Perhaps most importantly, PIAAC allows us to look at how well today’s skill supply matches demand. It does so by comparing the actual skills of workers as measured by PIAAC with the extent of their engagement in related activities at work. For example, if workers have literacy skills that roughly correspond to PIAAC Level 3, (that’s what you need for coping with moderately complex literacy demands), and they engage in literacy related activities at work at least once a week, then we consider them in a high-skill equilibrium. On average across OECD countries, that is true for 33% of workers. If workers are found to have literacy skills below Level 3, and they report engaging in literacy related activities less than once a week, they are deemed to be in a low-skill equilibrium (26%).

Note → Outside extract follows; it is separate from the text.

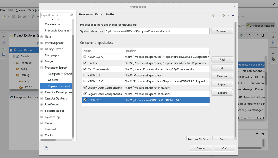The height and width of the screenshot is (158, 278).
Task: Open the Source menu
Action: coord(21,10)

On average across countries, 25% are found to be in a surplus situation – where workers have higher literacy skills than what their jobs demand; and about 17% are found to be in a deficit situation – they are not sufficiently skilled for their jobs.Now again, you can look at this by occupational sectors. The goods producing sector, that does not require high skills, employs lots of low-skilled workers, but it also employs a fair share who could actually deal with higher literacy requirements. The situation is similar in the low-skill service sector. Low-skill information workers are moving closer to a high-skill match situation. The situation is a bit more pronounced for high-skill information workers and managers. When you move to high-skill knowledge workers you find generally a good high-skilled match but you also see some skill deficits.As you would expect, you find that knowledge workers are more likely to be in a high-skill equilibrium and non-knowledge economy workers are more likely to be in a low-skill equilibrium. Both types of workers experience surpluses and deficits, but deficits are more common among knowledge economy workers while surpluses are more common among non-knowledge economy workers. And that is a good illustration why you can have unemployment and skill shortages at the very same time.